**Exercise description**
The records that follow are to be repeated exactly, with the pictures removed.
********
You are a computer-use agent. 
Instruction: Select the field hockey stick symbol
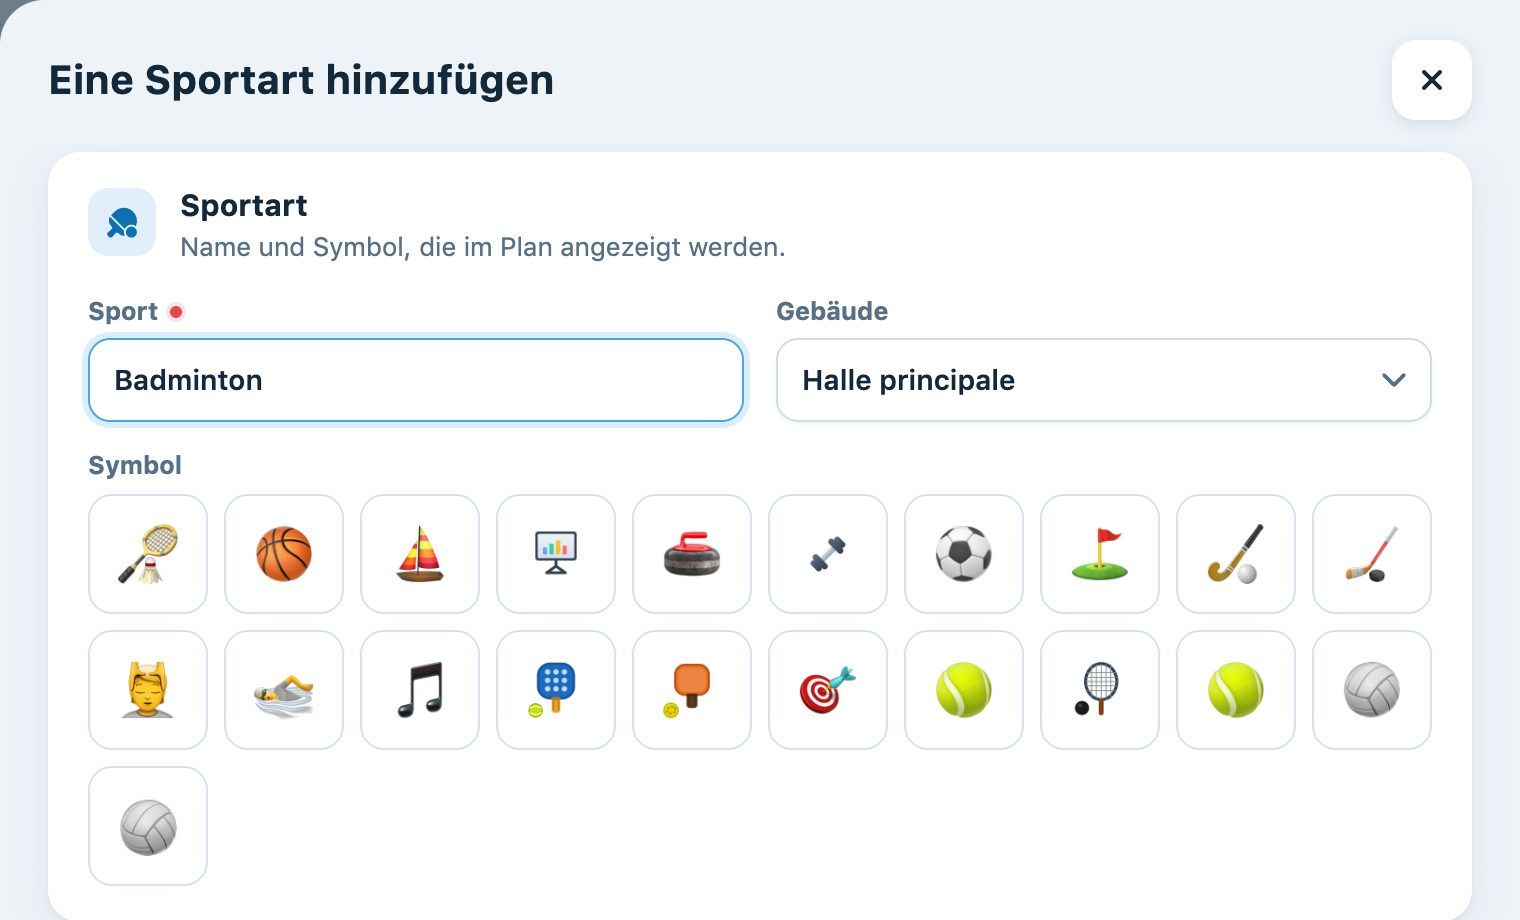tap(1236, 554)
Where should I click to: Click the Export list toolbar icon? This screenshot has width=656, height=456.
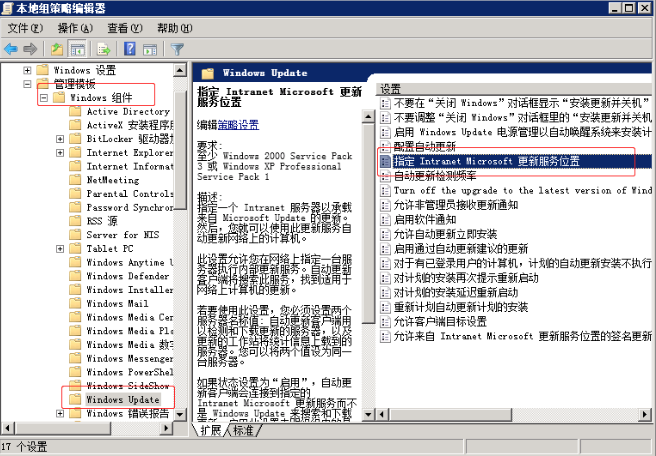(103, 48)
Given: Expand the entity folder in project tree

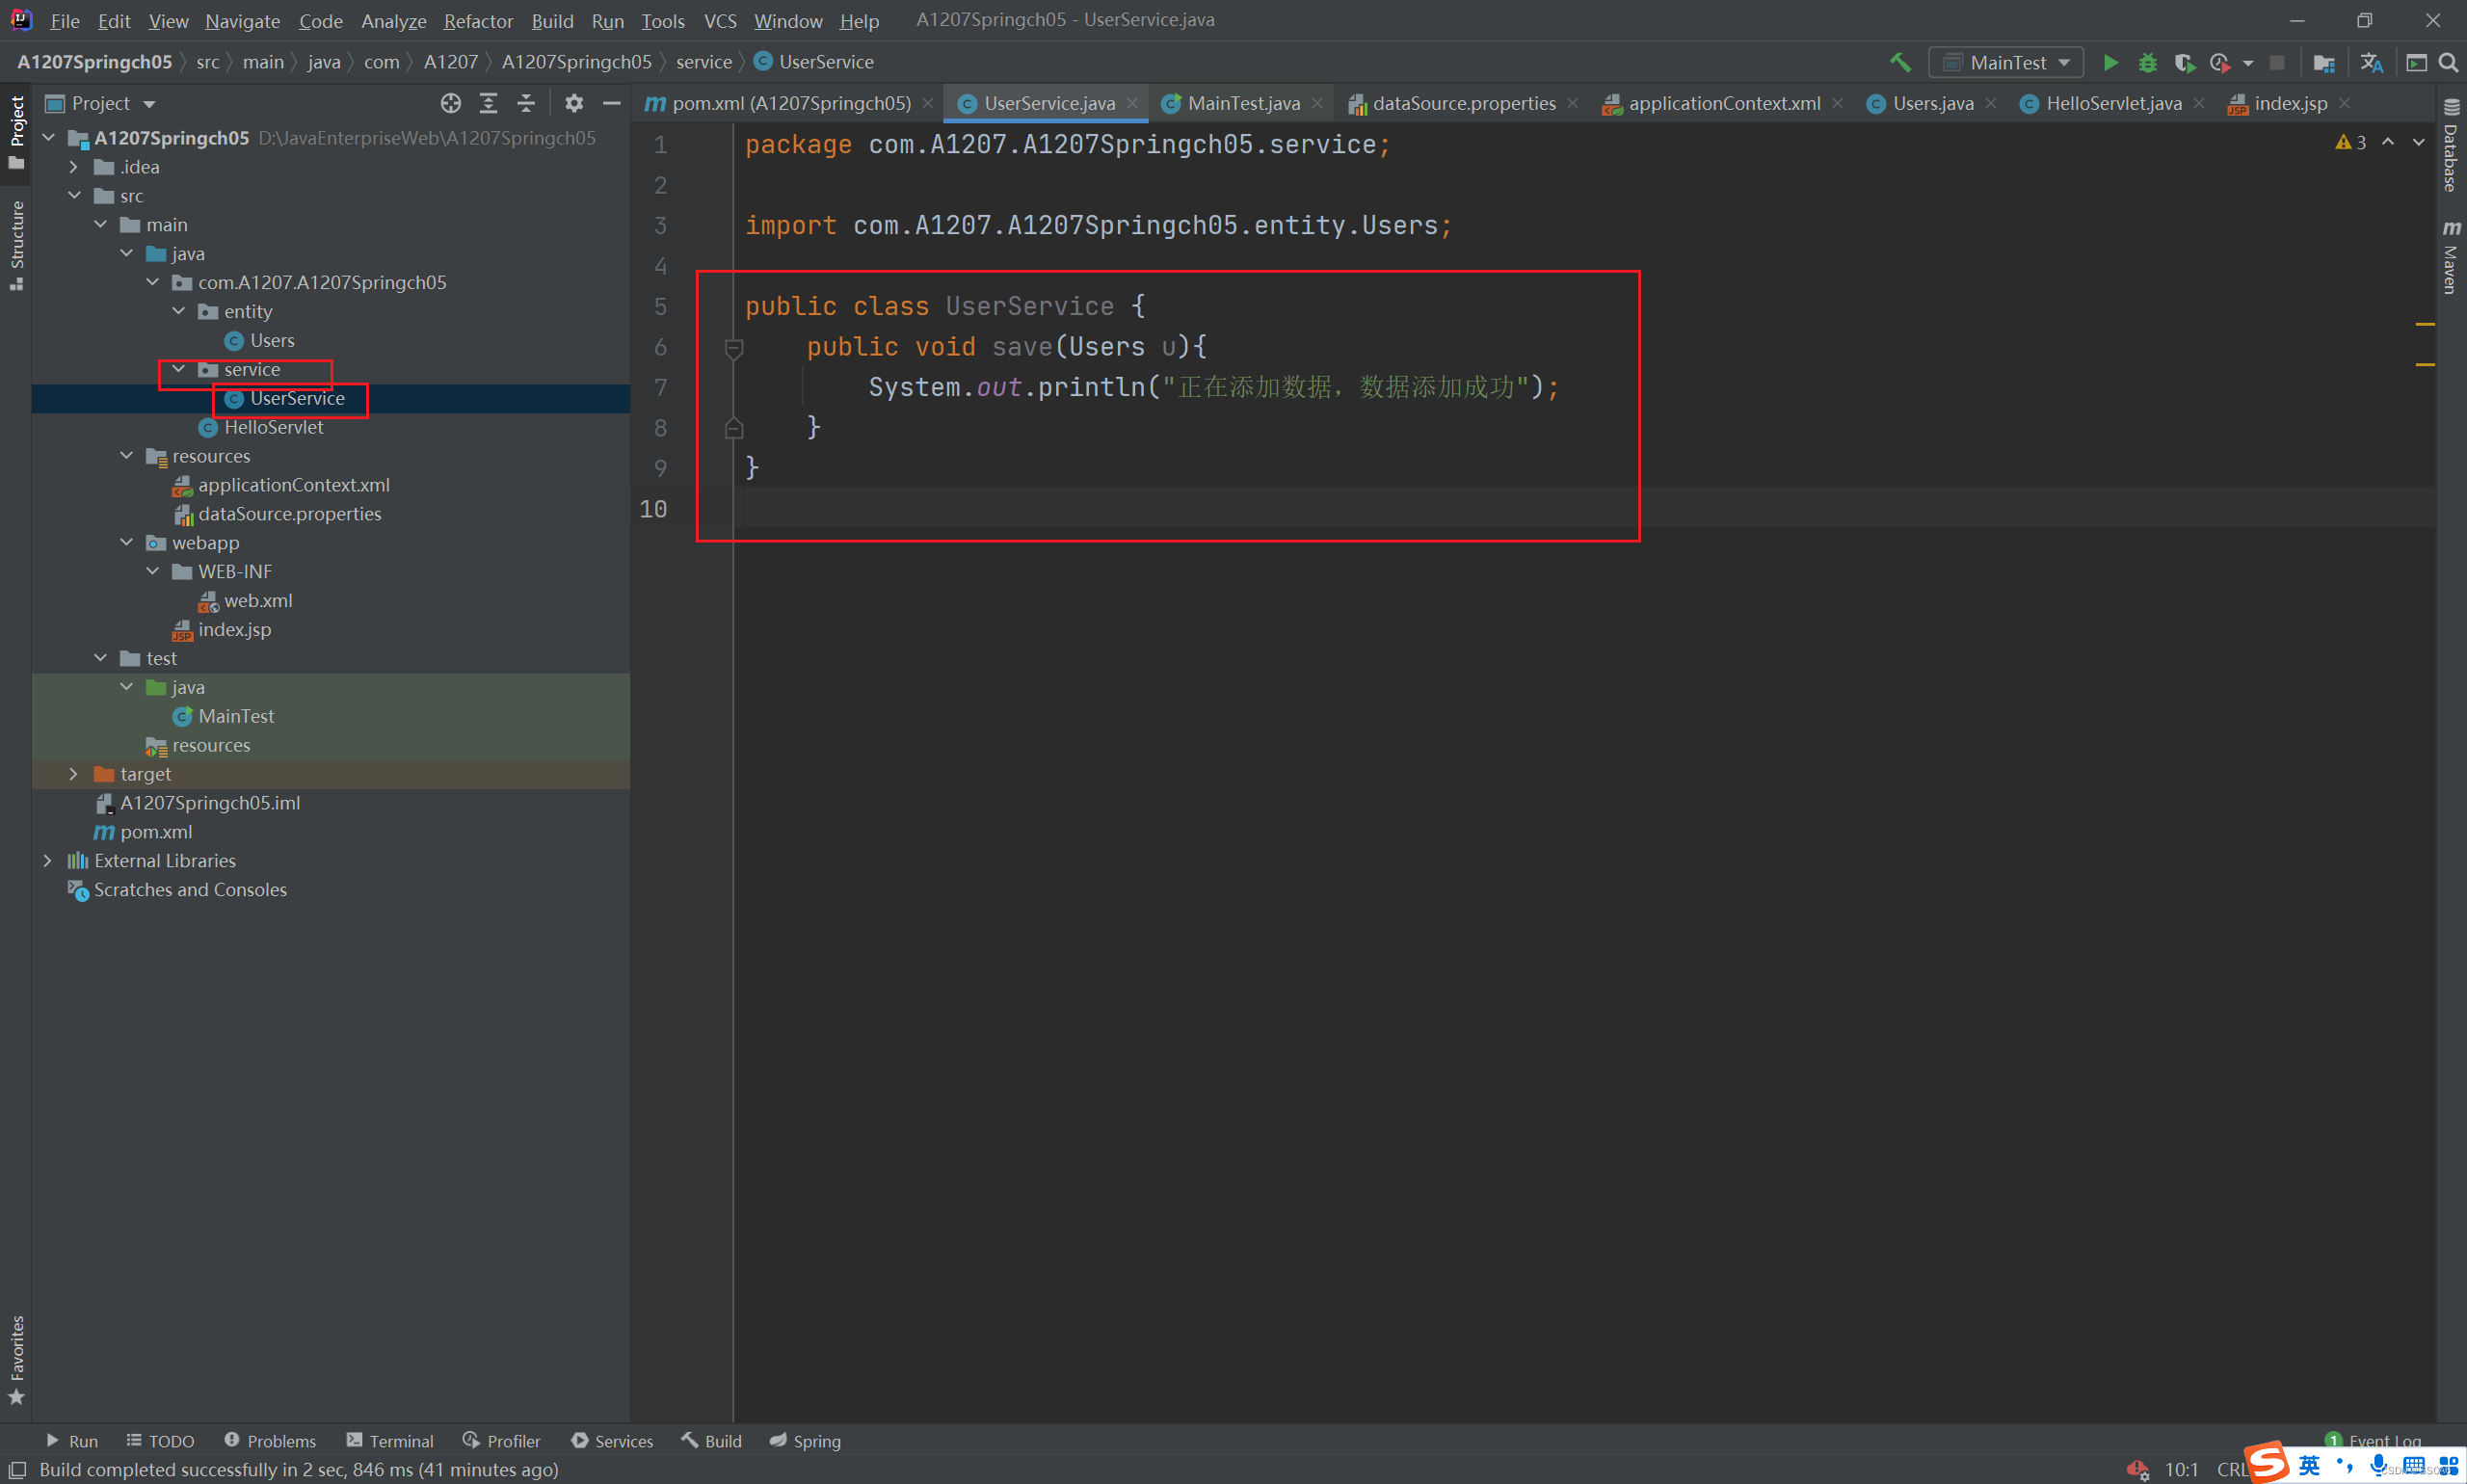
********
**Answer to this exercise**
You are a computer-use agent. 
Instruction: Select the field hockey stick symbol
tap(1236, 554)
Where should I click to: Click the Export list toolbar icon? This screenshot has width=656, height=456.
(103, 48)
Given: Expand the entity folder in project tree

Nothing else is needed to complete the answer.